O Ministério Público assumiu a investigação sobre a confusão no Dérbi entre Corinthians e Palmeiras após uma audiência de conciliação no Jecrim da Neo Química Arena. As cenas de violência no túnel de acesso aos vestiários foram o estopim do litígio, que segue na esfera criminal. O Palmeiras rejeitou conciliação e pediu punição aos responsáveis.
O clube alviverde aponta que o preparador de goleiros do Corinthians, Luiz Fernando dos Santos, agrediu o atacante Luighi. A defesa é respaldada por depoimentos de cinco seguranças e por exames de corpo de delito. O Corinthians, por sua vez, diminui a gravidade da cena para evitar formalizações.
O delegado Cesar Saad, da Drade, informou que imagens mostram empurrões generalizados. O MP deverá solicitar perícias detalhadas e novos ângulos de câmera para esclarecer os fatos. A decisão pode indicar encaminhamento a julgamento ou arquivamento por falta de provas.
Progresso da apuração
O Ministério Público já teve a pretensão de impor uma transação penal de cinco salários mínimos a cada envolvido. Palmeiras contesta a medida, defendendo punição exemplar por violência que extrapolou a rivalidade esportiva. O Corinthians não deseja registrar acusações formais sem provas.

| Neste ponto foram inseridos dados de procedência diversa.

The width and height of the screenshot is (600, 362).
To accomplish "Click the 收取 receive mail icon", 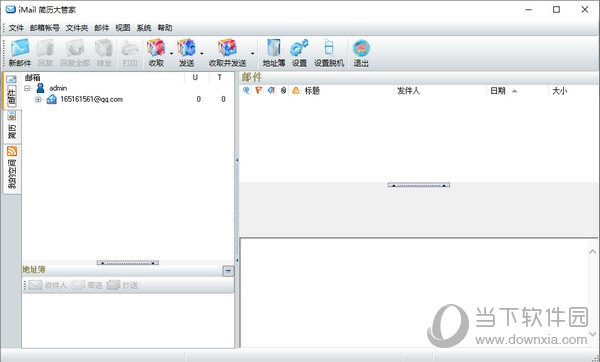I will (156, 53).
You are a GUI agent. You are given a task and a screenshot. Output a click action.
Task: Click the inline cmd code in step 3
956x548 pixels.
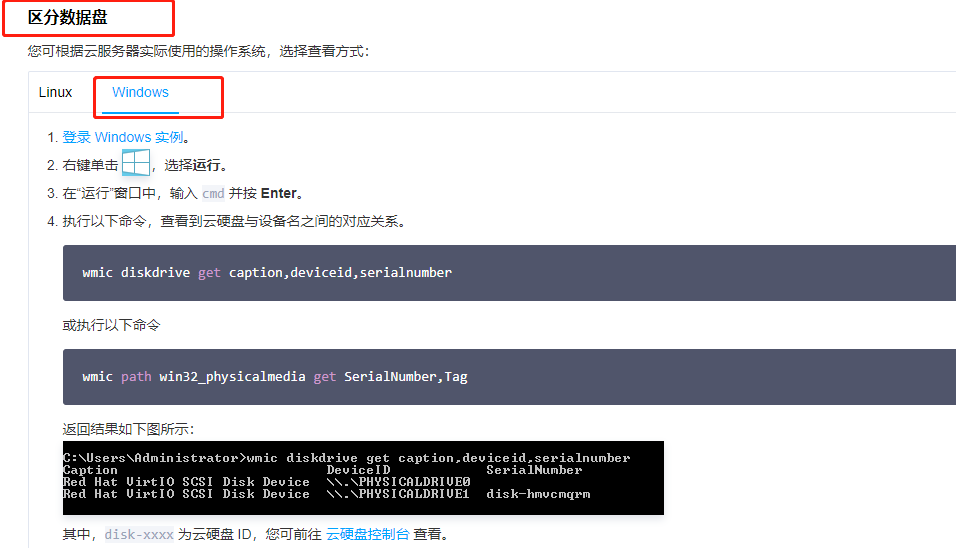coord(213,194)
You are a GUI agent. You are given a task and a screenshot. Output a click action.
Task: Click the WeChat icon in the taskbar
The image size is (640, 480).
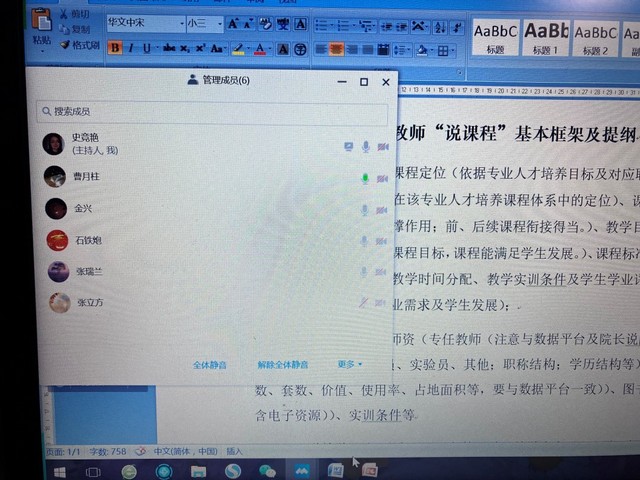[x=267, y=470]

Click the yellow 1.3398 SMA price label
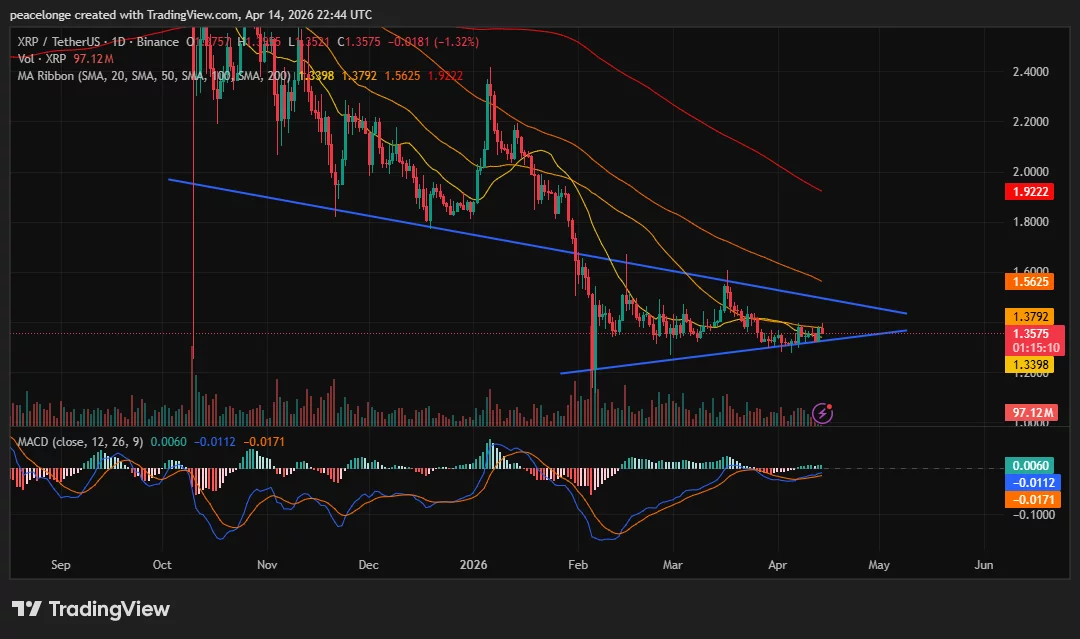coord(1029,364)
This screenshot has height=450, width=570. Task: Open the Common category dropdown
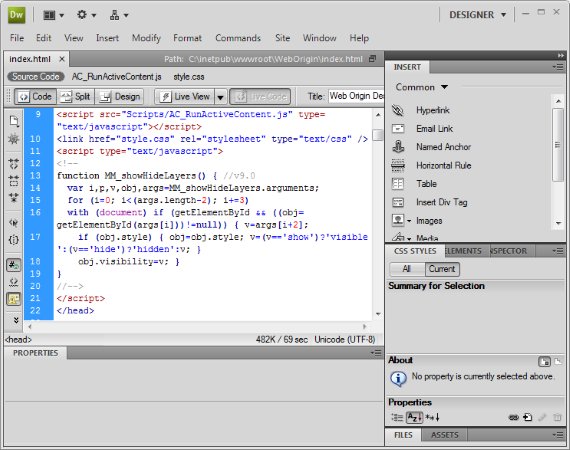[422, 87]
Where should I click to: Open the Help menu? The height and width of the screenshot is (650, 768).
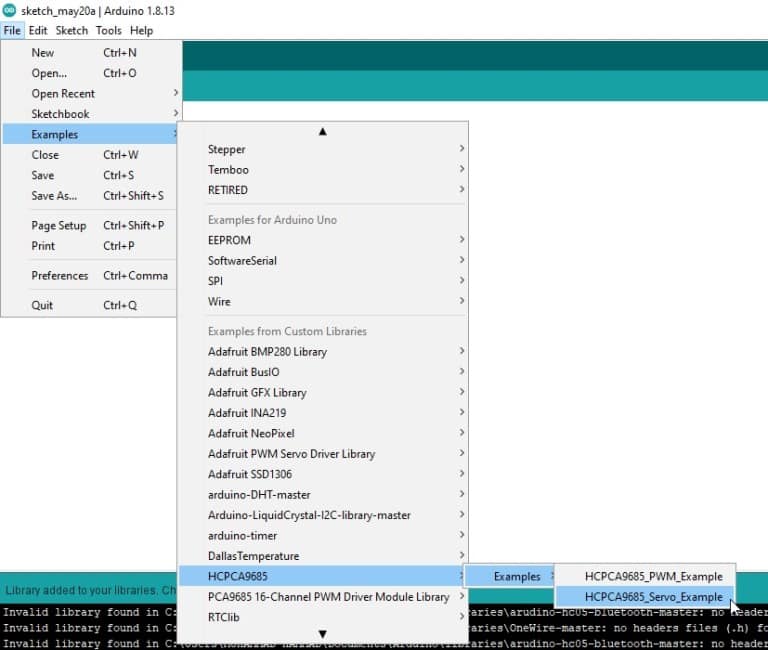pyautogui.click(x=141, y=31)
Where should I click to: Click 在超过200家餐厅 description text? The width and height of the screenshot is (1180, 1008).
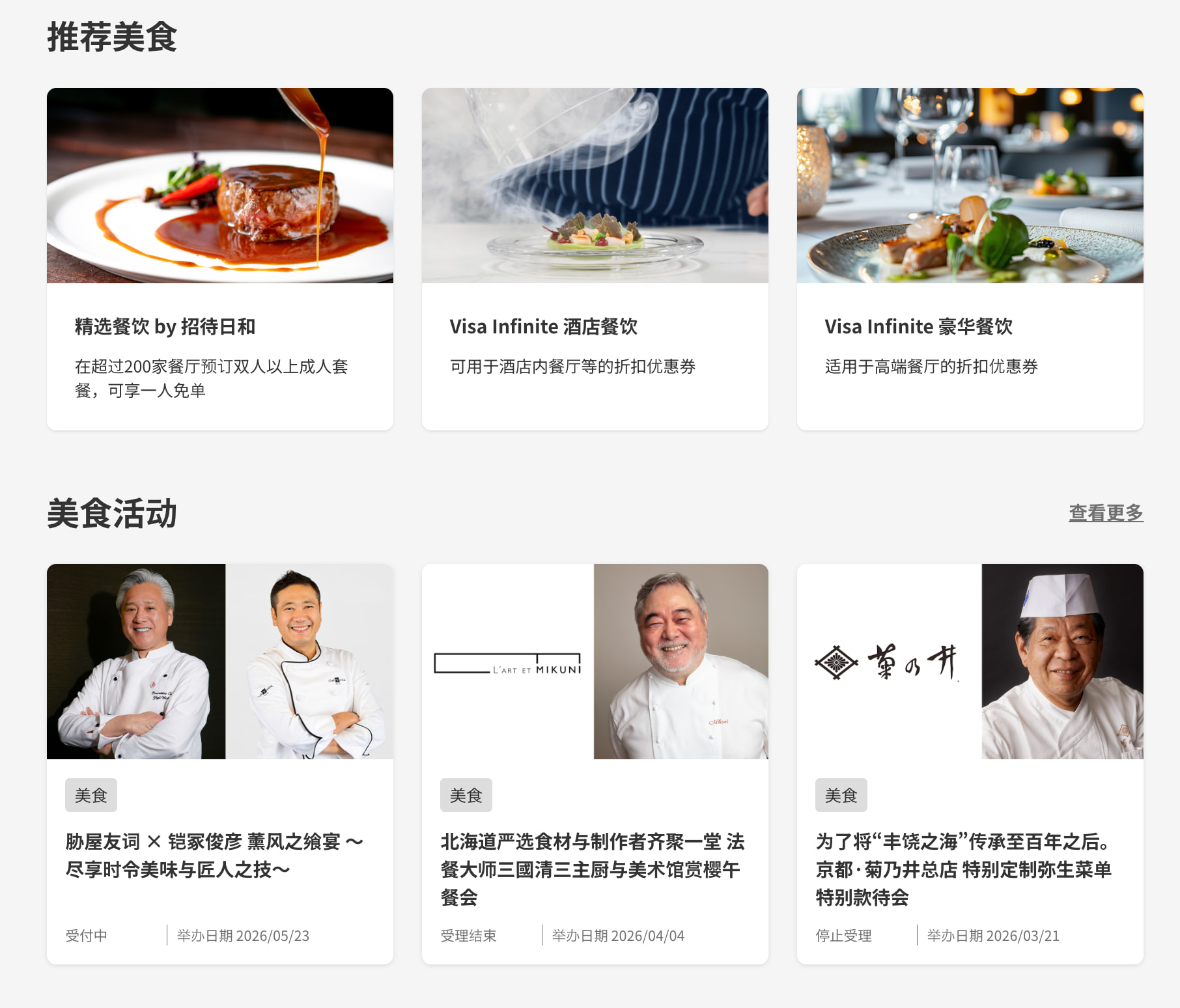click(x=212, y=378)

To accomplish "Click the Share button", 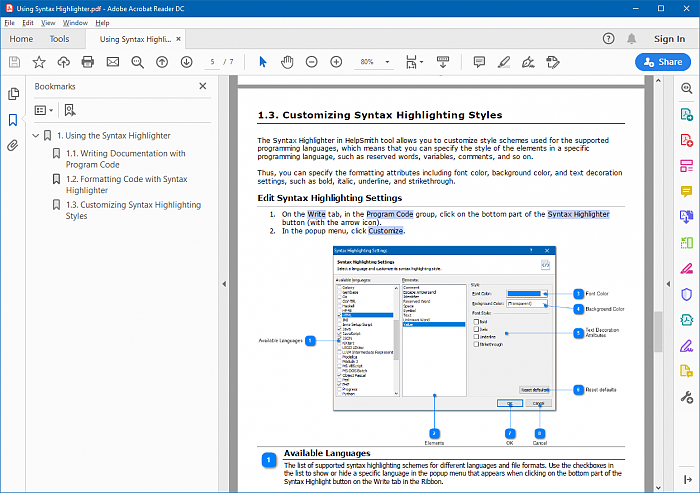I will click(x=663, y=62).
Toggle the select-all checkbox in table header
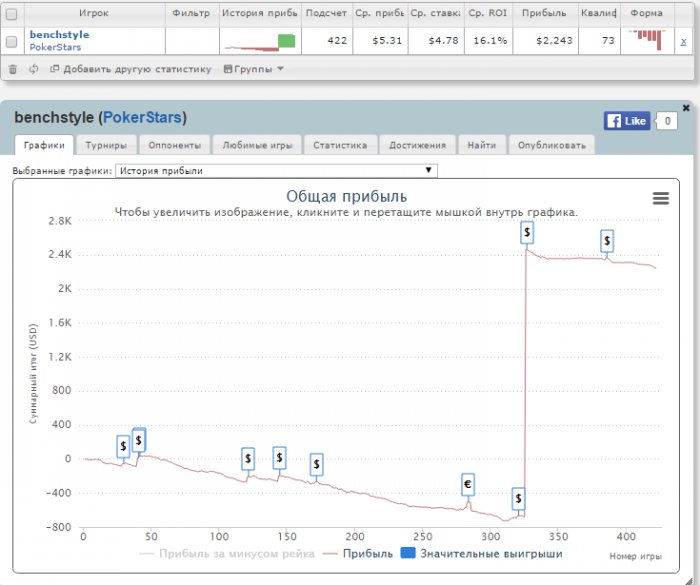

O jogo terminou empatado em 0 a 0, com duas expulsões no Timão: André, por gestos obscenos, e Matheuzinho, após revisão no VAR. A confusão pós-jogo ganhou mais espaço que o resultado, levando o MP a ouvir novas testemunhas.
O caso tende a se arrastar nas próximas semanas, com foco na proteção de túneis e acessos em futuros clássicos. O Palmeiras avalia ainda acionar o STJD contra funcionários do rival, conforme o andamento do processo criminal.